**WHAT TO WORK ON:**
Treat the line containing "Ecommerce by Shopify (83, 866)" as the first line of the answer and the last line of the data as its final line, reproducing every line between exactly.

**TASK INPUT:**
########

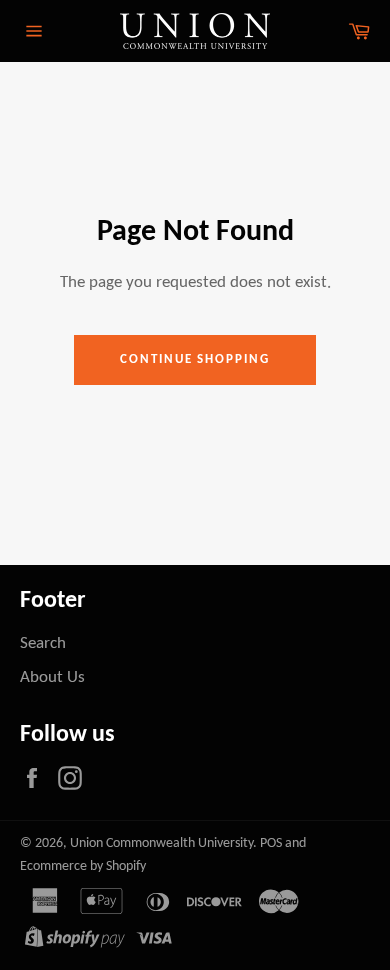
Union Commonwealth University (161, 843)
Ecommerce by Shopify (83, 866)
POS (271, 843)
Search (43, 643)
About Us (52, 677)
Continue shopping (195, 359)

########

**EXERCISE RESULT:**
Ecommerce by Shopify (83, 866)
POS (271, 843)
Search (43, 643)
About Us (52, 677)
Continue shopping (195, 359)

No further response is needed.